La misura concordata prevede che, per un periodo di sei mesi, il Mef metta a disposizione risorse finanziarie straordinarie per sostenere la gestione dello stabilimento e impedire l’avvio di procedure concorsuali. Si tratta di un provvedimento temporaneo volto a mantenere in attività la fabbrica e a proteggere i livelli occupazionali, in attesa di una soluzione strutturale.

Francesco Garau ha detto:

“Per sei mesi il Mef stanzierà le risorse per tenere in piedi la fabbrica ed evitare la liquidazione; questo permetterà di mettere in sicurezza i lavoratori, ma è chiaro che deve essere sciolto il nodo più importante che riguarda il congelamento delle risorse, perché solo in quel caso andranno avanti gli investimenti per oltre 300 milioni di Rusal.”

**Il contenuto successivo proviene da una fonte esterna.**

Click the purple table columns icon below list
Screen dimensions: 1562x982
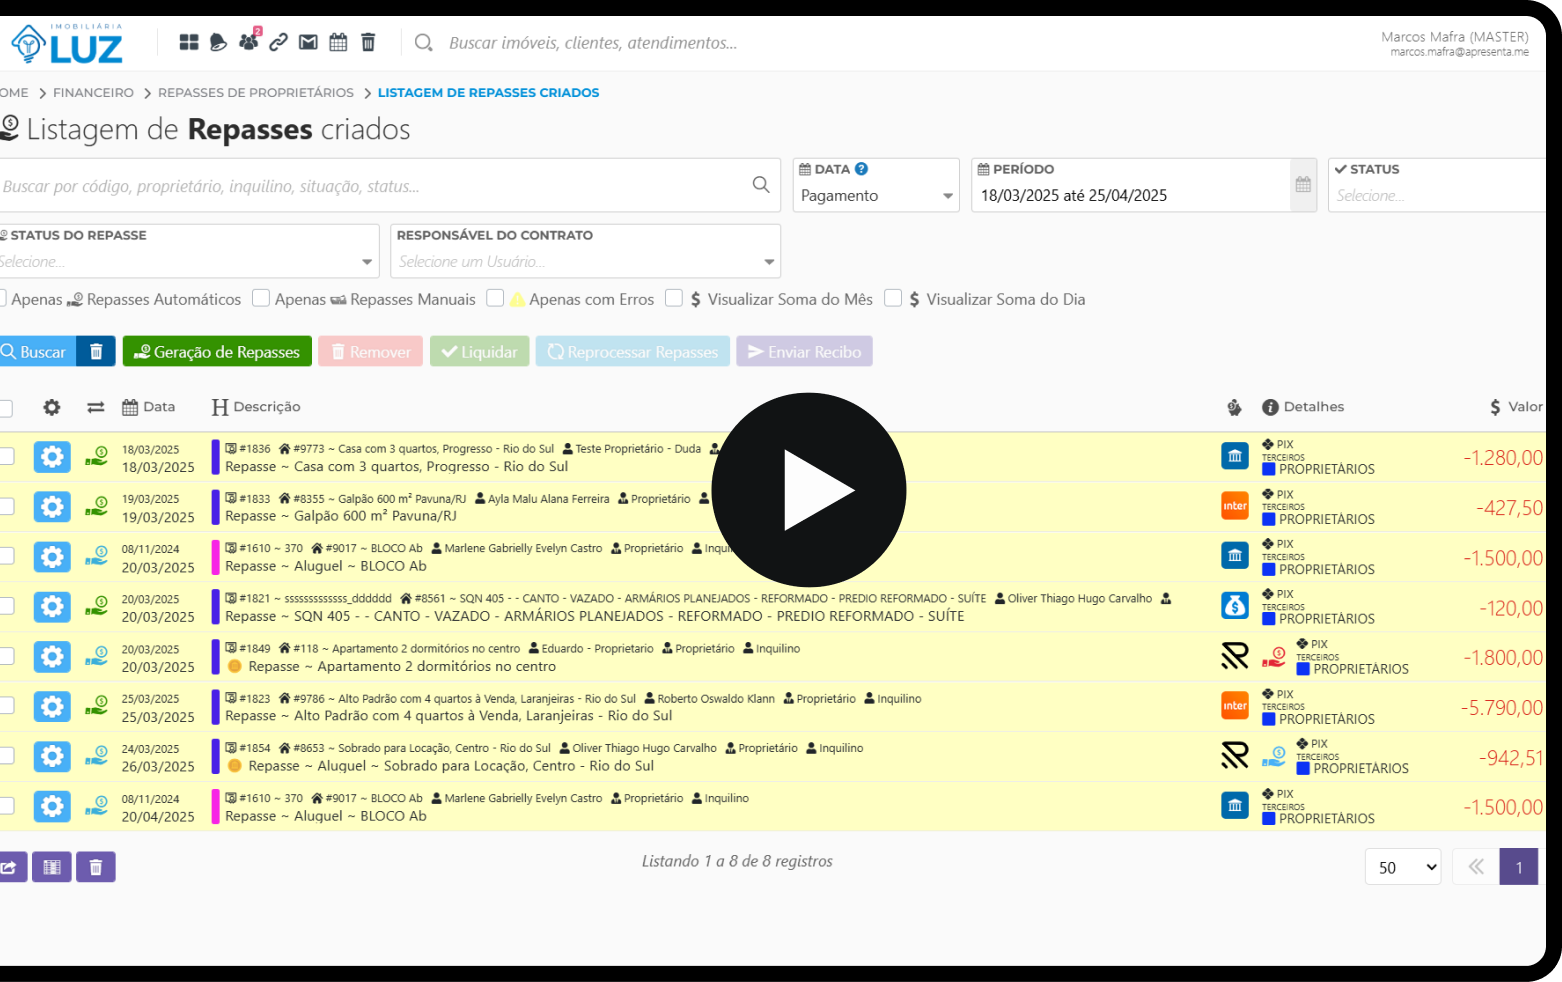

Dal punto di vista istituzionale, la soluzione ponte offre tempo utile per cercare una via che permetta di superare le restrizioni legate alle sanzioni, valutare eventuali alternative di governance e verificare l’effettiva capacità di Rusal o di eventuali altri investitori di sostenere il piano di rilancio. Il coinvolgimento del Mimit e del Mef è destinato a proseguire per definire le condizioni tecniche e legali necessarie a sbloccare i flussi finanziari.

Nei prossimi mesi saranno inoltre necessari approfondimenti sulle ricadute ambientali e sugli obblighi normativi relativi al ciclo produttivo dell’allumina, oltre a un monitoraggio costante delle condizioni occupazionali. Il ruolo delle istituzioni regionali e dei sindacati rimarrà centrale per accompagnare ogni fase della transizione e per garantire tutele ai lavoratori coinvolti.